▶ **Record excerpts**:
+===+
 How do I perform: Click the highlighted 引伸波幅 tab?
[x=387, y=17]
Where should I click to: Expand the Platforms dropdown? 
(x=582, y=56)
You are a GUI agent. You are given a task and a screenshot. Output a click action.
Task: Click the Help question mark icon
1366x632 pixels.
+===+
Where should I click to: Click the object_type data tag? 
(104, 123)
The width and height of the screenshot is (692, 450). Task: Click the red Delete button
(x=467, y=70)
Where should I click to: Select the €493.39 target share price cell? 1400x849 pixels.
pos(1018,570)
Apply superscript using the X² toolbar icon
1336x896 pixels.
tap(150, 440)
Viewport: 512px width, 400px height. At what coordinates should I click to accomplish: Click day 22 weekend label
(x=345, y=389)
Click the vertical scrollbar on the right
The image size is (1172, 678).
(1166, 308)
+===+
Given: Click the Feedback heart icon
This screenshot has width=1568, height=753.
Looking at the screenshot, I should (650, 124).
+===+
▶ **Exercise directions**: Give only the number of lines in the data that hold the string "icon".

▶ **Problem solution**: 3